Une heure après, il était revenu dans le petit salon, où il passait la soirée avec Braun et Anna. Il était assis devant la table, sous la lampe, et il écrivait. Anna, au bout de la table, à droite, cousait, penchée sur son ouvrage. Derrière eux, dans un fauteuil bas, près du feu, Braun lisait une revue. Ils se taisaient tous trois. On entendait, par intermittences, le trottinement de la pluie sur le sable du jardin. Pour s’isoler tout à fait, Christophe, assis de trois quarts, tournait le dos à Anna. En face de lui, au mur, une glace reflétait la table, la lampe, et les deux figures baissées sur leur travail. Il sembla à Christophe que Anna le regardait. Il ne s’en inquiéta point d’abord ; puis, l’insistance de cette idée finissant par le gêner, il leva les yeux vers la glace, et il vit… Elle le regardait, en effet. De quel regard ! Il en resta pétrifié, retenant son souffle, observant. Elle ne savait pas qu’il l’observait. La lumière de la lampe tombait sur sa figure pâle, dont le sérieux et le silence habituels avaient un caractère de violence concentrée. Ses yeux — ces yeux inconnus, qu’il n’avait jamais pu saisir, — étaient fixés sur lui : des yeux bleu-sombre, avec de larges prunelles, au regard brûlant et dur ; ils étaient attachés à lui, ils fouillaient en lui, avec une ardeur muette et obstinée. Ses yeux ? Se pouvait-il que ce fussent ses yeux ? Il les voyait, et il n’y croyait pas. Les voyait-il vraiment ? Il se retourna brusquement… Les yeux étaient baissés. Il essaya de lui parler, de la forcer à le regarder en face. L’impassible figure répondit, sans lever de son ouvrage son regard abrité sous l’ombre impénétrable des paupières bleuâtres, aux cils courts et serrés. Si Christophe n’avait été sûr de lui-même, il aurait cru qu’il avait été le jouet d’une illusion. Mais il savait ce qu’il avait vu, et il ne parvenait pas à l’expliquer.
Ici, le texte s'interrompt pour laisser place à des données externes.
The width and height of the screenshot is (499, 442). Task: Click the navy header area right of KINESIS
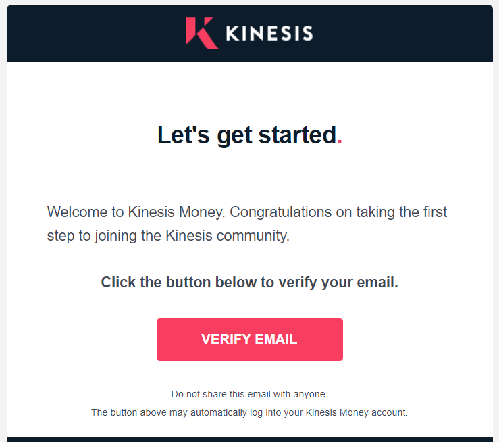[402, 33]
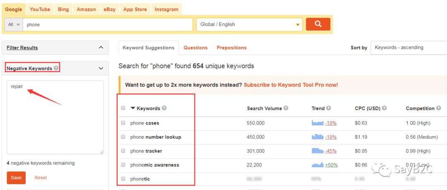The height and width of the screenshot is (190, 447).
Task: Click help icon beside Trend header
Action: [329, 108]
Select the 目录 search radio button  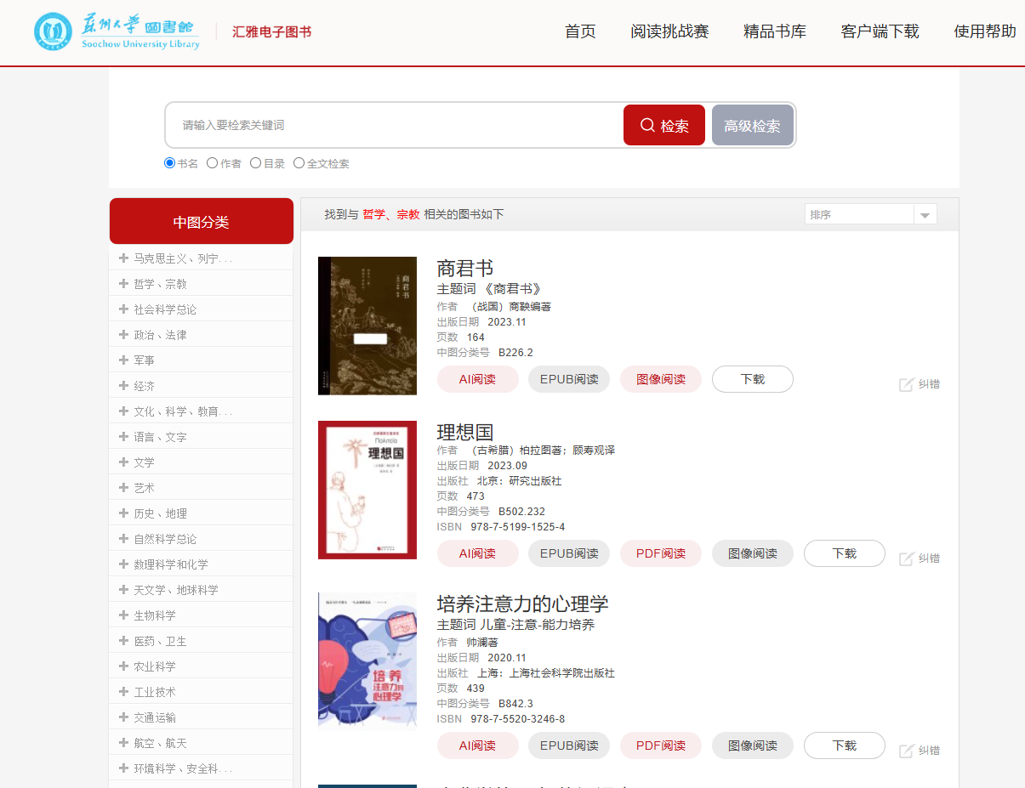coord(255,163)
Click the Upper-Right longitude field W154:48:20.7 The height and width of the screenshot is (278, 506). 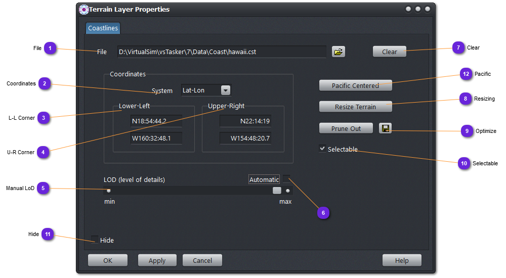click(245, 138)
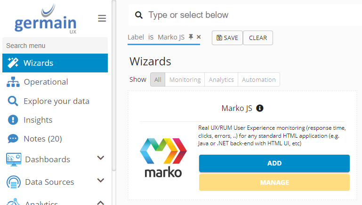Filter wizards by Analytics
This screenshot has height=205, width=362.
221,79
Cependant, comme son esprit était absorbé par le travail et qu’Anna l’intéressait peu, cette étrange impression ne l’occupa point longtemps.

Une semaine plus tard, Christophe essayait au piano un lied qu’il venait de composer. Braun, qui avait la manie, par amour-propre de mari autant que par taquinerie, de tourmenter sa femme pour qu’elle chantât ou jouât, avait été particulièrement insistant, ce soir-là. D’ordinaire, Anna se contentait de dire un non très sec ; après quoi, elle ne se donnait plus la peine de répondre aux demandes, prières, ou plaisanteries ; elle serrait les lèvres, et ne semblait pas entendre. Cette fois, au grand étonnement de Braun et de Christophe, elle plia son ouvrage, se leva et vint près du piano. Elle chanta ce morceau qu’elle n’avait jamais lu. Ce fut une sorte de miracle : — le miracle. Sa voix, d’un timbre profond, ne rappelait en rien la voix un peu rauque et voilée qu’elle avait en parlant. Fermement posée dès la première note, sans une ombre de trouble, sans effort elle donnait à la phrase musicale une grandeur émouvante et pure ; et elle s’éleva à une violence de passion qui fit frémir Christophe : car elle lui parut la voix de son propre cœur. Il la regarda stupéfait, tandis qu’elle chantait, et il la vit enfin, pour la première fois. Il vit ses yeux obscurs, où s’allumait une lueur de sauvagerie, sa grande bouche passionnée aux lèvres bien ourlées, le sourire voluptueux, un peu lourd et cruel, de ses dents saines et blanches, ses belles et fortes mains, dont l’une s’appuyait sur le pupitre du piano, et la robuste charpente d’un corps étriqué par la toilette, amaigri par une vie trop réduite et trop pauvre, mais qu’on devinait jeune, vigoureux, et harmonieux, sous la robe.

Elle cessa de chanter, et alla se rasseoir, les mains posées sur ses genoux. Braun la complimenta ; mais il trouvait qu’elle avait chanté, d’une façon qui manquait de moelleux. Christophe ne lui dit rien. Il la contemplait. Elle souriait vaguement, sachant qu’il la regardait. Il y eut un grand silence entre eux, ce soir-là. Elle se rendait compte qu’elle venait de s’élever au-dessus d’elle-même, ou peut-être, qu’elle avait été « elle », pour la première fois. Elle ne comprenait pas pourquoi.